Another deep sigh from Hennessey. "It had to do with training; my approach to it. I'm not the only one it ever happened to. You remember General Abogado? He got bounced for much the same thing, though he had some other issues, as well. In any case, let me ask a question of you, Raul. In the old Guardia, who trained the privates on a day to day basis?"

"Their sergeants and corporals mostly. Is there a better way?"

"No. None. At least given good sergeants and corporals. But that isn't the way it worked most places in the FS Army. There, oh, since time immemorial, most of the day-to-day training has been closely supervised by officers. Mostly, it doesn't work very well, either."

"No. I can't see how it could," Parilla agreed.

"Well… I did something a little different. I had been watching and experimenting with the training of individual soldiers very closely for nearly two decades. In all that time, every time someone mentioned 'individual training,' the stock solution was: "'tighten up the training schedule,' 'waste not a minute'… you know, all that rot."

"I decided to try something a little different. I made my subordinates loosen the training schedule, to leave a lot of gaps and holes for the sergeants to use. Then I made them put on the schedule certain things that had to be done by Thursday night… or else. Told them I would test for it, too."

"Well, they didn't believe I was serious. It was too different a concept. The first week I tested-had my sergeant major test, actuallythe whole damned battalion failed and so I held them over the next night until nearly midnight retesting. Next week it was about fivesixths of the battalion to just after eleven PM. Then about threefourths until ten or so. By the time six weeks rolled around I had privates going to their squad leaders and saying, 'Forsooth, Sergeant, I am in desperate need of getting laid. The only time to do that is Friday night. The only way to have Friday night off is to pass the muthafuckin colonel's test. So teach me this shit, please."

"About that time my boss got wind of it; tubby little fart of a dumb- assed tanker. 'Tuffy' was his nickname." Hennessey sneered with contempt. "Don't ask me how he got or why he deserved the nickname 'Tuffy;' the evidence was pretty thin on the ground. He was so fat he couldn't squeeze through the hatch of an armored personnel carrier without greasing his ponderous gut. Anyway, he was a clueless, stupid shit. I explained what I was doing and he told me to stop. I answered, 'No, sir. Relieve me if you want but this is starting to work pretty damned well.' Well, he wouldn't do that.

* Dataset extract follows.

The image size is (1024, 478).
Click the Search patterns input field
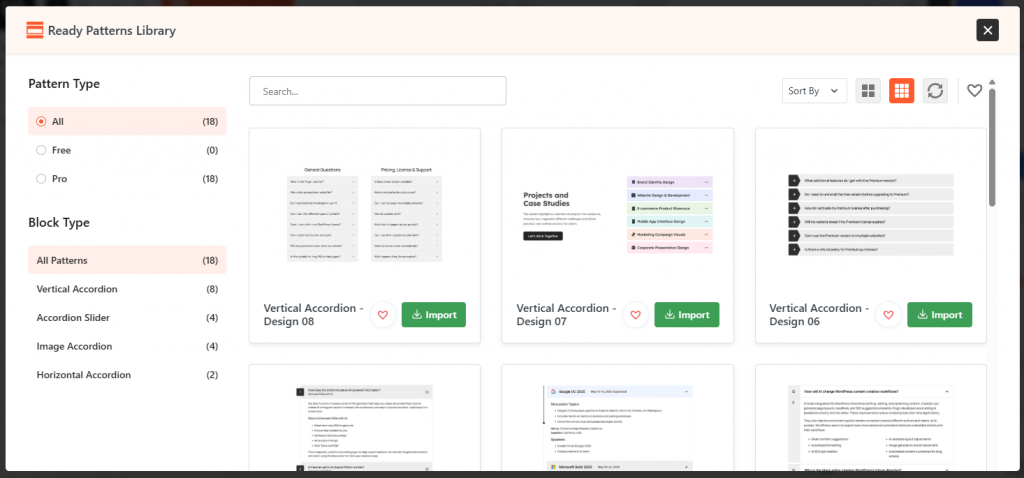tap(377, 91)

But he hated it. He hated me, too, for defying him."

Parilla likewise didn't understand why Hennessey had done this, and said so.

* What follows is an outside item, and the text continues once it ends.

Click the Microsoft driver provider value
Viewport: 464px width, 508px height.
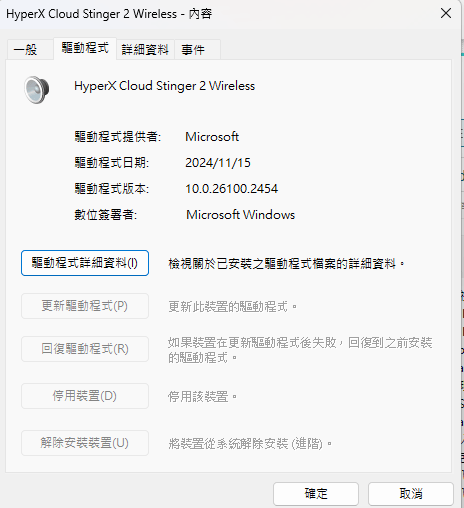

"The trick," Hennessey answered, "was that the sergeants had for decades been conditioned to being told what to do and had had driven out of them any native initiative they might have had. They were… over-supervised, if you will. Worse, they'd grown to like not having to think or use initiative."

"But weren't you over-supervising doing it your way?"

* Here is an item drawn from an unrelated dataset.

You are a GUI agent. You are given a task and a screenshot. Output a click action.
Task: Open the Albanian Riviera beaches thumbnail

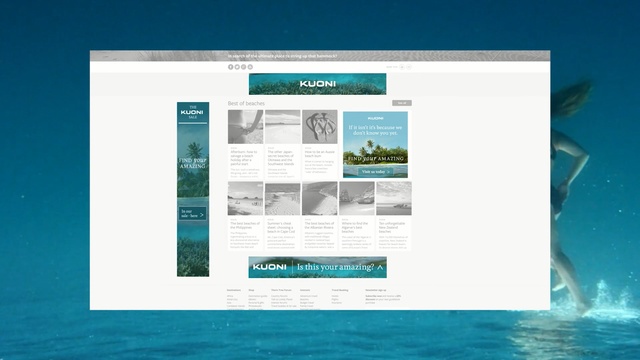[320, 199]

"At first, yes," Hennessey admitted. "Clearly. But the difference between legitimate and illegitimate oversupervision is in the end game. Once I had them in the habit of finding and using time, I let them run with it. It worked… oh, quite well. We had an individual training test a few months later. They call it the MIB-Master Infantry Badge-test. The rest of the brigade shut down for three weeks to prepare for it. My battalion rolled to the field, doing any number of things that had nothing to do with the test.

"We came in the day before we had to take it. I told the boys to get a good night's sleep. We'd take the test in the morning and clean equipment the day after.

"When the smoke cleared I had something over seventy percent of my battalion max the test. This had never been done before. Normally it's just a couple of percent of any given unit that maxes. Pissed off my boss to no end."